**INSTRUCTION**
Copy the entries below from the first line through the line containing "(x=41, y=531)", both included, requests too. Multiply each coordinate in the answers by 0.55 and round to a whole number, halves up, leaving every other line as it is.

_ _ _ _

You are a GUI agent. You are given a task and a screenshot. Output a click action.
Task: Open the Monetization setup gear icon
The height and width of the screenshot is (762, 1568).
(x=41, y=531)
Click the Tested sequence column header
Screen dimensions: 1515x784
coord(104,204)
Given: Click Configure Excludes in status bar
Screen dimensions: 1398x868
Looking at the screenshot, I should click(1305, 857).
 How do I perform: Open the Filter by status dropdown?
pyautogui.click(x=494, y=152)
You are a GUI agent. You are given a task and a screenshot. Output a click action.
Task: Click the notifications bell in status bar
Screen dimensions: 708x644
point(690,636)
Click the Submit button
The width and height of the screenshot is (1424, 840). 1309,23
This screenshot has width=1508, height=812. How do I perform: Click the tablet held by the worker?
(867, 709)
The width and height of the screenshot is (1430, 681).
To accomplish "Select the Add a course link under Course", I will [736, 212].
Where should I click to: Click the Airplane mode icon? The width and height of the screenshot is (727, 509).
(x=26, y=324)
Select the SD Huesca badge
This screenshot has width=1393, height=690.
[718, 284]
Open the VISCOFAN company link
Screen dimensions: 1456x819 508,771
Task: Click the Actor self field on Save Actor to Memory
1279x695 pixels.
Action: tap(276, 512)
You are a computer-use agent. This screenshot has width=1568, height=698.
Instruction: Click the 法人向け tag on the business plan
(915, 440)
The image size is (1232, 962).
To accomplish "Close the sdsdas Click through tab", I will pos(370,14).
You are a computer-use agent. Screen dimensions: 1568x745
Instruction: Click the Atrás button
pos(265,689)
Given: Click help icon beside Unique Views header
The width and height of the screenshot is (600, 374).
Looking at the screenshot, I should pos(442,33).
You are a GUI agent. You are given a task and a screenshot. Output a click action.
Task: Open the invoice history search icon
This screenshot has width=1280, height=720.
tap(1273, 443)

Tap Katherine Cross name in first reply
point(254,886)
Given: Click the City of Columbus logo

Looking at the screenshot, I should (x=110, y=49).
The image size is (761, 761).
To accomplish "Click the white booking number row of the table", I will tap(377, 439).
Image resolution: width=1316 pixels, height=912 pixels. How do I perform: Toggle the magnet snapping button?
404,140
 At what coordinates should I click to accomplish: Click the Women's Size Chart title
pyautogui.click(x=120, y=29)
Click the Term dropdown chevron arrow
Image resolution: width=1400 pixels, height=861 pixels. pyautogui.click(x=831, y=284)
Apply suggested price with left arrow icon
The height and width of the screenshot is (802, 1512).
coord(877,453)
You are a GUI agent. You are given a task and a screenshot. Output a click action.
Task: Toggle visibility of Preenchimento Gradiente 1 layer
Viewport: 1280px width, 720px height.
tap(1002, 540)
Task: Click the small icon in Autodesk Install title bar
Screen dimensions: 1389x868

_ _ _ _

**ANSWER TO THIS TASK**
You are a GUI agent. You are given a task and a screenshot. Output a click action.
Task: Open the Monetization setup gear icon
The height and width of the screenshot is (762, 1568).
(x=23, y=292)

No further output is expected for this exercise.